Ayah menatapku lekat-lekat, ia
seolah memberi isyarat agar aku mampu menyelamatkan diri, setelah itu tangannya
terlepas, tubuhnya berbenturan dengan mobil lamborgnini yang hanyut, di
dalamnya terperangkap dua orang yang telah meninggal, kini aku sendirian dengan
batang tiang listrik yang terombang ambing di permukaan air. Aku berusaha keras
menepi, aku naik ke bangunan yang masih berdiri, meskipun hanya tersisa
puing-puing yang lemah. Berharap gurauan alam ini usai.
Tanpa
kusadari, air mataku meleleh. Ada sesal dan kepedihan yang menyatu dan
bersembunyi di dadaku lekat-lekat. Kakiku terasa perih, entah kapan ia terluka,
darah mengalir segar. Pakaian yang kukenakan telah compang camping, pelipisku
robek, dan entah kapan pula ia robek, lenganku mati rasa, juga aku tak tahu apa
penyebabnya.
Gempa dan tsunami terjadi ketika aku nge-flay. Aku tidak tahu, seberapa lama bencana ini terjadi, aku
juga tak menghitung menit kematian orang-orang yang telah menjadi bangkai di
bawah sana.
Sesadarku, aku merasa ngeri dan ketakutan. Tubuhku
terseok. Kota yang dahulu dipenuhi dengan hotel dan mall-mall mewah, kini lebu
binasah. Ratusan manusia dan hewan-hewan rumahan terkapar tanpa nyawa. Dan
semua itu belum selesai.
Bumi bergerak, ada lumpur yang keluar dari dalam tanah,
ia menyeret bangunan yang tersisa. Orang-orang yang selamat dan baru saja
mengambil napas kembali dihantam penderitaan, mereka yang tak berdaya langsung
pasrah dengan alur maut, sementara yang masih mempunyai tenaga berlari
sekencang mungkin, melompati apa saja, berpegangan apa saja, menginjak apa saja
termasuk kepala manusia, yang penting dirinya selamat, tak termakan lumpur,
tidak terkubur sia-sia, tidak menyisakan kenangan tragis sebelum ajal menjemput.
Dengan mata
kepalaku sendiri, aku melihat lumpur-lumpur itu menelan apa saya yang ada di
permukaan, kemudian bumi bergeser. Gedung-gedung yang semula dihanyutkan
gelombang ombak, kini terseret oleh lumpur-lumpur. Tower listrik bahkan seperti
baru saja memiliki kaki untuk berpindah tempat.
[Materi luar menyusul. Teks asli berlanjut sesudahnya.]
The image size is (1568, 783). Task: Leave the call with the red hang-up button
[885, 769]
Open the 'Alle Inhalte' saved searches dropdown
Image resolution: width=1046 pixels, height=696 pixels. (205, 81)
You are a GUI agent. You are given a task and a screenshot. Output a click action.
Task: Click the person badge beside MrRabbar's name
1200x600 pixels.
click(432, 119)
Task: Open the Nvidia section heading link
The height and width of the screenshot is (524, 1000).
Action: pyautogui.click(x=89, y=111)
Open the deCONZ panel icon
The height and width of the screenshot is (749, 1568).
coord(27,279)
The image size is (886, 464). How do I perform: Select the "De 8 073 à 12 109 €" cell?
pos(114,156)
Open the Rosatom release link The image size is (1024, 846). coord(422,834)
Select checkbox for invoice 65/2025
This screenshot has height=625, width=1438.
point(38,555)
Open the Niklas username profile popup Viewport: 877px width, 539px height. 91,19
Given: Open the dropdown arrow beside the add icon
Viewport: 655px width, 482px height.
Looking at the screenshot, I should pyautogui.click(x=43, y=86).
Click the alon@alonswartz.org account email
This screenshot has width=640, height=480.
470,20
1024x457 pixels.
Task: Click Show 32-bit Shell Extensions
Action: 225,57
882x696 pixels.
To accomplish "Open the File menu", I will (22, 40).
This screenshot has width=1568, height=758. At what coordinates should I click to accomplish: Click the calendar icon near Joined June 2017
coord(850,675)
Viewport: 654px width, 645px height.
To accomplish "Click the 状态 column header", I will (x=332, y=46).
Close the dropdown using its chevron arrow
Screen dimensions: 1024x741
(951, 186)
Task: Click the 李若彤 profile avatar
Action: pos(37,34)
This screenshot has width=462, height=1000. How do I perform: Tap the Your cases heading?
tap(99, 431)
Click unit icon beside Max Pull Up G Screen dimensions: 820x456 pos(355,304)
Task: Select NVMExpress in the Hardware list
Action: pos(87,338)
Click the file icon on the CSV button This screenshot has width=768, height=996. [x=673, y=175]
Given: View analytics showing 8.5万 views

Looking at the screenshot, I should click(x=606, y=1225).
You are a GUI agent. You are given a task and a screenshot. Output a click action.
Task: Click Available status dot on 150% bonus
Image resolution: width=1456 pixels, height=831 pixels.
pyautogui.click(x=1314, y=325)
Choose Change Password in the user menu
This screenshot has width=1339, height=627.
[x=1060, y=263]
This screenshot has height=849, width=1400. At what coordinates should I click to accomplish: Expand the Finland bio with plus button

Aku pasrah, gedungku ikut bergerak, menabrak apa saja,
menelindas apa saja, termasuk jika ada bayi tak berdosa. Tubuhku terpental
membentur tembok yang runtuh, menampar serpihan kaca, menghantam batu, menabrak
badan mobil, kemudian berakhir tragis tenggelam di dalam lumpur, aku mungkin
tak akan tertolong. Lumpur itu seperti memiliki nyawa dan hasrat lapar yang
dasyat. Dadaku sesak, aku tak bisa bernapas. Sesegera mungkin aku akan menyusul
kedua orangtuaku.
***
“Siapa namamu?” tanya seorang
suster.
“Lintang.” Jawabku dengan suara
lirih dan seperti seorang yang merintih.
‘Kenapa aku hidup?’
aku terkapar di sebuah rumah sakit penampungan korban gempa bumi.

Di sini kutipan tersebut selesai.